Vicenda disabili Csr-Aias, incontro con Sindaco e titolare della pizzeria

Il sindaco Borzì, accompagnato dal sindaco di Viagrande Franco Leonardi, si è scusato a nome della cittadinanza per quanto accaduto

Oggi nella sede di Viagrande del Centro di riabilitazione per disabili del Consorzio Siciliano di Riabilitazione-Aias si sono recati il sindaco di Nicolosi, Nino Borzì, ed i titolari del ristorante-pizzeria di Nicolosi in cui la settimana scorsa si era verificato un “episodio spiacevole per i nostri ragazzi disabili” dicono i vertici del Csr-Aias. In due incontri separati, il primo cittadino ed i titolari della pizzeria hanno parlato con il Presidente del Csr Sergio Lo Trovato, il direttore generale Francesco Lo Trovato, i terapisti, le assistenti sociali e tutti i disabili assistiti dal Csr-Aias di Viagrande.

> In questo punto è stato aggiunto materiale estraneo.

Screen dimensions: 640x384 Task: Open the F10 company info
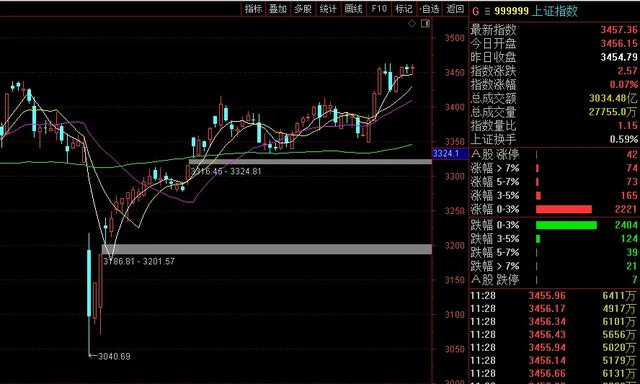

Il sindaco Borzì, accompagnato dal sindaco di Viagrande Franco Leonardi, si è scusato a nome della cittadinanza per quanto accaduto: “La città di Nicolosi è da sempre ospitale con tutti e i ristoratori faranno sicuramente tesoro di quanto successo” ha detto il primo cittadino. A seguito della celebrazione della messa pasquale, officiata alla presenza di tutti gli assistiti, dei familiari e degli operatori del Csr, i titolari della pizzeria di Nicolosi (Mario Signorelli, la moglie e la figlia) sono intervenuti per “chiedere scusa ai disabili” e spiegare che non era loro intenzione offenderli. “Abbiamo ritenuto necessario divulgare l'episodio che ha visto protagonisti i nostri ragazzi, ma non abbiamo mai voluto che qualcuno diventasse il capro espiatorio di vicende che purtroppo ancora oggi si verificano” ha precisato il Presidente del Csr, Sergio Lo Trovato. “

Siamo veramente dispiaciuti per quanto accaduto, sia per i nostri ragazzi che la sera escono per divertirsi e passare delle ore spensierate ma anche perché, pur nella gravità dell'evento, siamo convinti che sia stata superata la giusta dimensione della vicenda: una cosa è la denuncia sociale di un diritto negato, altra cosa sono l'odio e la violenza dei commenti, che anche noi abbiamo letto e ascoltato – ha concluso Lo Trovato – I nostri ragazzi hanno accettato le scuse e l'invito rivolto loro dai signori Signorelli a tornare nella loro pizzeria”.